**Dataset records:**
● ● ● ●

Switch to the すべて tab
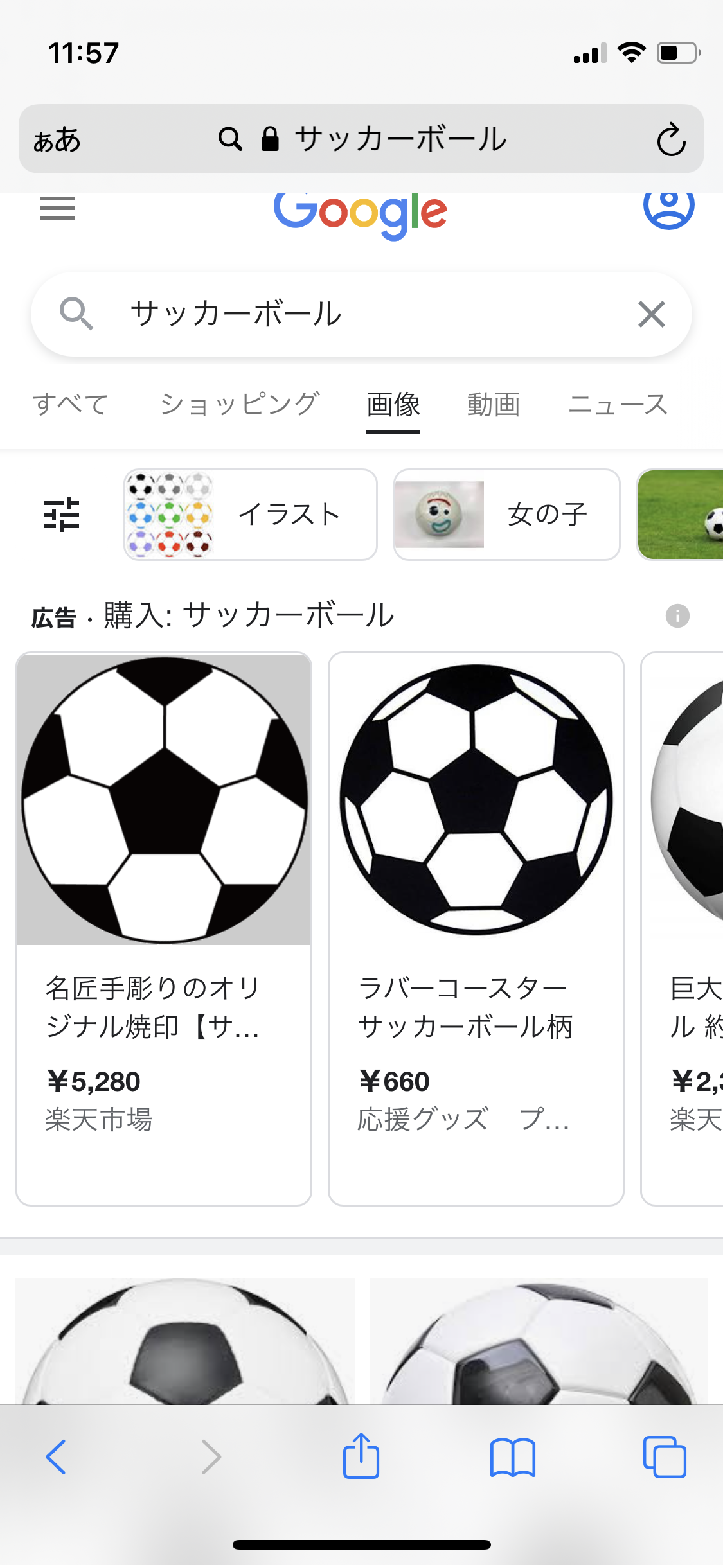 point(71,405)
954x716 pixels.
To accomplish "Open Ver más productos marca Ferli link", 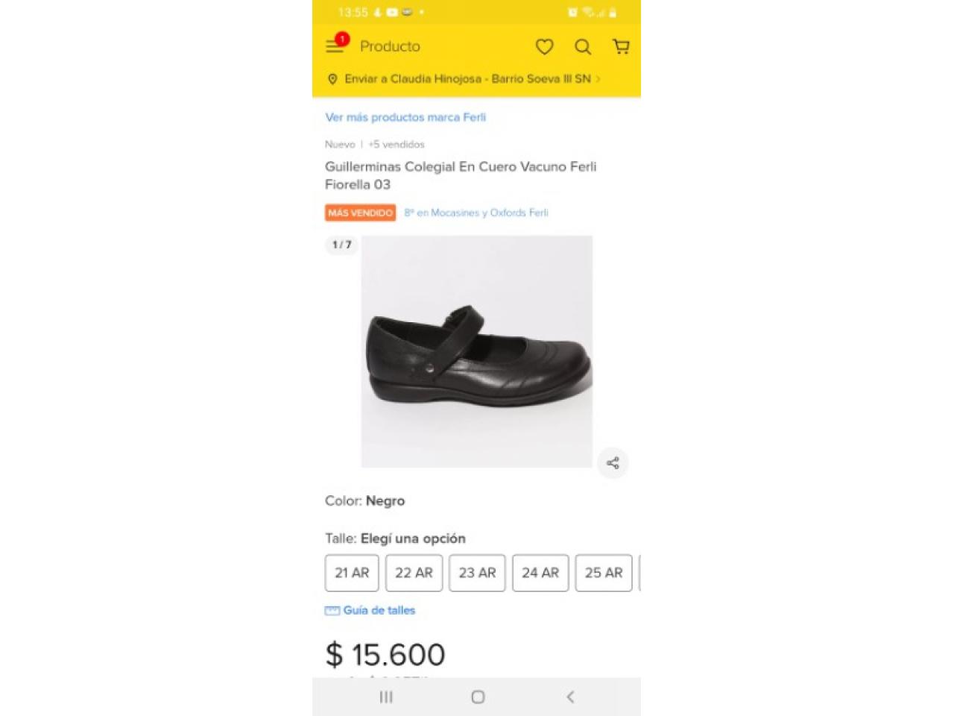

● ● ● ●

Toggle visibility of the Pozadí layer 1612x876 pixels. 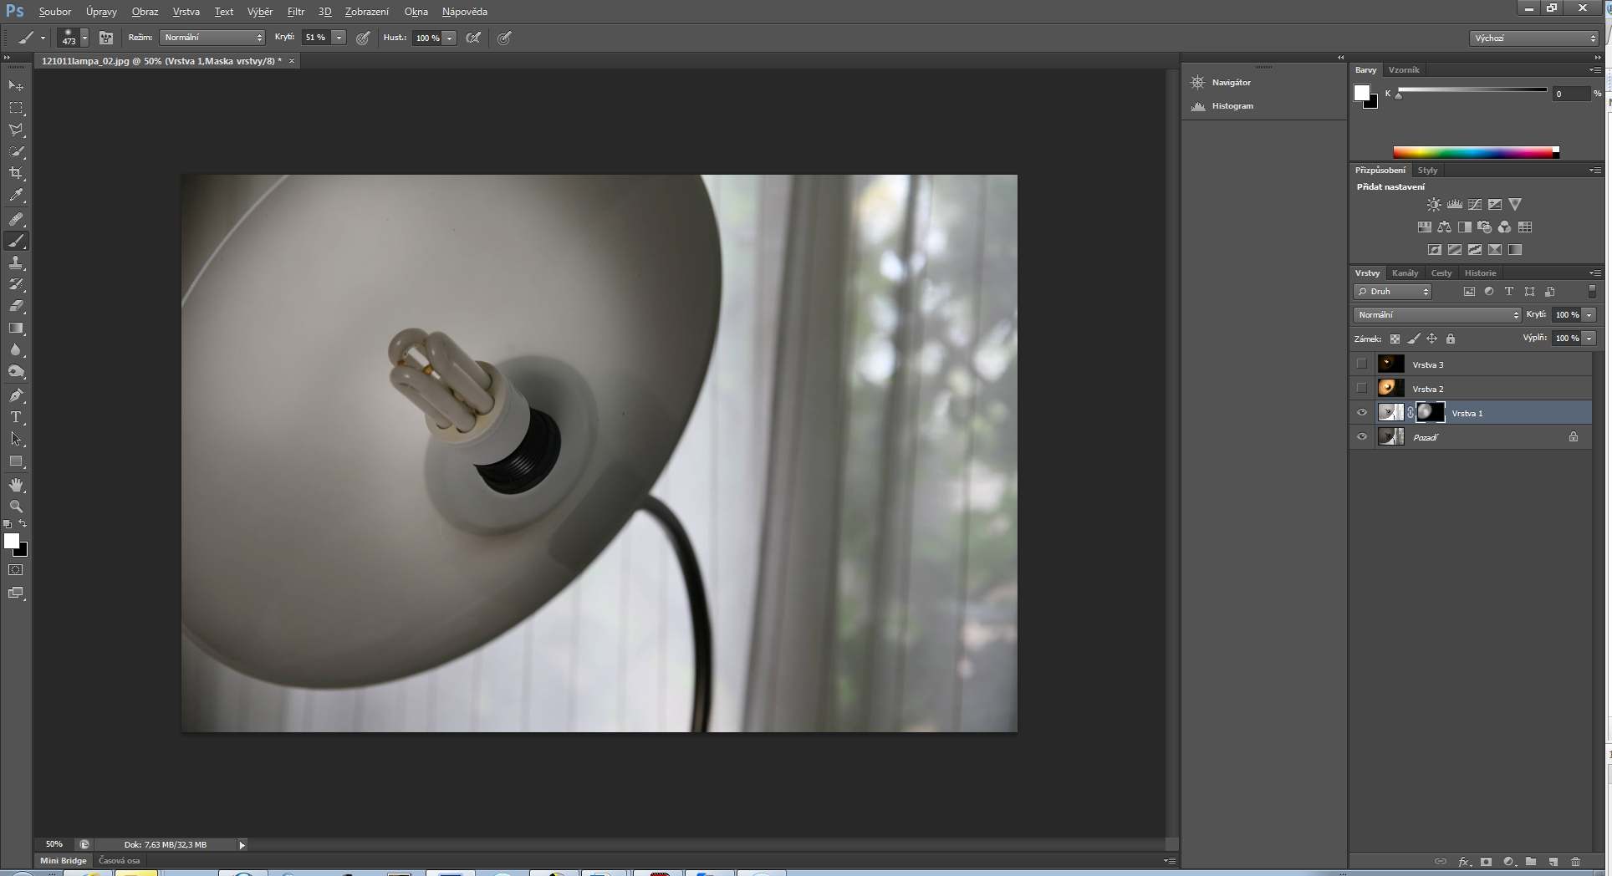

● ● ● ●

**Work request:** Working from the data above, repeat exactly, and only, the lines that begin at the line containing "954x716 pixels." and stop after the line containing "Ver más productos"; pictures are not copied.

**Solution to the problem:**
954x716 pixels.
To accomplish "Open Ver más productos marca Ferli link", 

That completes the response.